Other known targets included the general director of a Vietnamese international trading company, a North Korean defector, a researcher and journalist associated with human rights issues, a Japanese entity associated with the United Nation’s missions on sanctions, and possibly Olympic officials.
Prior to APT37, North Korea’s most prolific hacking group, broadly referred to as Lazarus, has been blamed for pulling off audacious attacks around the world, including the leaking and destroying of Sony Pictures’ data in 2014.
In December, the US confirmed that Pyongyang was behind May’s WannaCry ransomware attack, which affected over 230,000 computers in over 150 countries.
Financial security experts believe the reclusive state is honing in on virtual coin markets to inject cash into its flagging economy, which is struggling under the weight of severe international sanctions over its nuclear and missiles programmes.
Most recently, authorities believe, but without proof, that North Korean hackers got away with £380 million from Tokyo-based exchange operator Coincheck in January, making it one of the largest cryptocurrency heists in history.
In December suspected North Korean hackers targeted a South Korean cryptocurrency exchange, stealing at least $7m worth of digital money and forcing one company, Youbit, into bankruptcy.
However, recent reports suggest that western powers may attempt to turn the tables on North Korea’s cyber army by launching their own online assaults to cripple Pyongyang’s online communications and ability to control its military, and to counter its targeting of cryptocurrencies.
Inside North Korea
Quoting senior US intelligence sources, Foreign Policy magazine said there has been a “nearly unprecedented scramble inside the agencies responsible for spying and cyber warfare” aimed at the Korean Peninsula.

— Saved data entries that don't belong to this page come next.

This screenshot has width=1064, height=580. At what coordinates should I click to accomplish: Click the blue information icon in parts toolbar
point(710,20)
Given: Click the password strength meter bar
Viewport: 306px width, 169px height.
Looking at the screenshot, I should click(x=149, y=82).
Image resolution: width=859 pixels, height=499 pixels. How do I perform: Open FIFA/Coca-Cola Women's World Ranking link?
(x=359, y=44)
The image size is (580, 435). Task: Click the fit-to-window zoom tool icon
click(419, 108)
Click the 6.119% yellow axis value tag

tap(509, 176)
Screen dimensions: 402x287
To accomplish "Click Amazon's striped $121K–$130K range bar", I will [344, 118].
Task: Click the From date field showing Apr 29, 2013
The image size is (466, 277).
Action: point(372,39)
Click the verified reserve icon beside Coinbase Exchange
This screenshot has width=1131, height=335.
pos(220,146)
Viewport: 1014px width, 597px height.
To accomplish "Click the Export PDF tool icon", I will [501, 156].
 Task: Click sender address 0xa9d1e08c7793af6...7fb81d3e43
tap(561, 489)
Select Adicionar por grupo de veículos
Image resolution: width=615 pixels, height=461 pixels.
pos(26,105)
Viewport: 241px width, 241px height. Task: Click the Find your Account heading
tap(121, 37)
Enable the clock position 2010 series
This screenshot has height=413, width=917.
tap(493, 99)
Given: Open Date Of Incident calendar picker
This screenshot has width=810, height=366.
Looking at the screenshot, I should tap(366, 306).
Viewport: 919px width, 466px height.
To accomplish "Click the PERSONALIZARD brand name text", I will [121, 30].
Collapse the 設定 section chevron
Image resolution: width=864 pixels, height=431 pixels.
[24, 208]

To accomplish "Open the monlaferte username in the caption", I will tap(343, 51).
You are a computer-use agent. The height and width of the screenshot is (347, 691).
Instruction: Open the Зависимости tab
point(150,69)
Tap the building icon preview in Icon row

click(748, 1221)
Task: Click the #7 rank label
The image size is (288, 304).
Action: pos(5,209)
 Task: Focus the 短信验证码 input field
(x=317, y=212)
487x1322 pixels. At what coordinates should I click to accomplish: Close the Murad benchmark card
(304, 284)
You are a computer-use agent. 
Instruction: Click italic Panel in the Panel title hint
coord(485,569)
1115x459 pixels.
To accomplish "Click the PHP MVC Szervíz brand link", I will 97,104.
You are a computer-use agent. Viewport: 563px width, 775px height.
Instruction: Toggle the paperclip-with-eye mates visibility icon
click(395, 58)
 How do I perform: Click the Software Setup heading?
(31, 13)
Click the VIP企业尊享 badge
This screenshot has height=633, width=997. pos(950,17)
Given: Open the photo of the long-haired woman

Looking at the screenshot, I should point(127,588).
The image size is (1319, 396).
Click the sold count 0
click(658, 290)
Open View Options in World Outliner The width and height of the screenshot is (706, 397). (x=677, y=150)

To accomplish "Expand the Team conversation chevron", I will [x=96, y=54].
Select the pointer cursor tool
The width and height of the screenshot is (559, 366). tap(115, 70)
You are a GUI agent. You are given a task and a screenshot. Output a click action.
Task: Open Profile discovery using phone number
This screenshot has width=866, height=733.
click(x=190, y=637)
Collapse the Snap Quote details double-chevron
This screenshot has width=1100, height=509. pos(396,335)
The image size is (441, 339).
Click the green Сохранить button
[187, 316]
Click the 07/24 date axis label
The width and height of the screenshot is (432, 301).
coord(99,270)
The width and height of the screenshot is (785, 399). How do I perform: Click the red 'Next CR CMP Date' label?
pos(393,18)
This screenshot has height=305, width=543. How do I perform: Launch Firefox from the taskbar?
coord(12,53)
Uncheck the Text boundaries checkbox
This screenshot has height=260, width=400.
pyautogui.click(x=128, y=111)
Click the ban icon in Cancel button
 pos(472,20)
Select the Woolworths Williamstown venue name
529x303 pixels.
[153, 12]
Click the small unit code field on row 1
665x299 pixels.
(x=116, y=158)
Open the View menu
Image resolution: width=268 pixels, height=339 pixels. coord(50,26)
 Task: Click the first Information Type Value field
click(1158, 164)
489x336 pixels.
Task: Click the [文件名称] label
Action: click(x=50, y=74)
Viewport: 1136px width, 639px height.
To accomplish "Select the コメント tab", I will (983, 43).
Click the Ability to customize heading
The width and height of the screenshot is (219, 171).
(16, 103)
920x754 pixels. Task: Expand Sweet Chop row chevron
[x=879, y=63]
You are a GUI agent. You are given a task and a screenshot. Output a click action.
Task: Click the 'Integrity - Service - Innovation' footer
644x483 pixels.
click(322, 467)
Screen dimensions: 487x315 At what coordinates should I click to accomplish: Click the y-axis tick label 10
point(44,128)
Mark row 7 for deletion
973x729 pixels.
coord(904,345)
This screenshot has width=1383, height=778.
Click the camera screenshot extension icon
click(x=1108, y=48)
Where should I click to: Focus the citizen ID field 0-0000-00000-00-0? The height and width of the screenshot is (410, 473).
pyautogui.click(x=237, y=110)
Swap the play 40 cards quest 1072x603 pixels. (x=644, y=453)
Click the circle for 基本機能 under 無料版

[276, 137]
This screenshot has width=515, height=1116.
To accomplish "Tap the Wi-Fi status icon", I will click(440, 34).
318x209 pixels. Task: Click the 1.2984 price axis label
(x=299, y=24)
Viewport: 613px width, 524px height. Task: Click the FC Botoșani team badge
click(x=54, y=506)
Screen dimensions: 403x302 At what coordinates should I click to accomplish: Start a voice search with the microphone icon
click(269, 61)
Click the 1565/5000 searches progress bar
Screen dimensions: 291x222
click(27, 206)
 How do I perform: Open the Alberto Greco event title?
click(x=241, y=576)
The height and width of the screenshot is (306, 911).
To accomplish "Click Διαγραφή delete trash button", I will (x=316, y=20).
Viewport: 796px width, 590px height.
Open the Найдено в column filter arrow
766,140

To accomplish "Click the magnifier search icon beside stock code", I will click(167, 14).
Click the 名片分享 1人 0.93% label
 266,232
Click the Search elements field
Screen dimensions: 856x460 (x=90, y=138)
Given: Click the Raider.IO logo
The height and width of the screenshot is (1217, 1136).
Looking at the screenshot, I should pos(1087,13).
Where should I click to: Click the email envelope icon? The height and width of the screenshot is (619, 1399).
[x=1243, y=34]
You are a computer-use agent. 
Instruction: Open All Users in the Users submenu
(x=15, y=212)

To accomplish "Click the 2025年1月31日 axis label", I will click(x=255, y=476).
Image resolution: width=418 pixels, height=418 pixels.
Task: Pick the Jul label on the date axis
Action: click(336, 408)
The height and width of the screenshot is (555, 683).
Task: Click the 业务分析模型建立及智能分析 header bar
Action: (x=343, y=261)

In the last six months, the US has been covertly laying the groundwork for cyber attacks that would be routed through South Korea and Japan, where the US has extensive military facilities.
The preparations include installing fibre cables into the region and setting up remote bases and listening posts from where hackers will attempt to gain access to North Korea’s version of the internet, which is walled off from the rest of the world.
Meanwhile, the Defence Clandestine Service, a division of the Defence Intelligence Agency, has reportedly increased its presence in Asia and is “working on putting the elite of the elite on the peninsula to collect and respond,” an intelligence official told the magazine.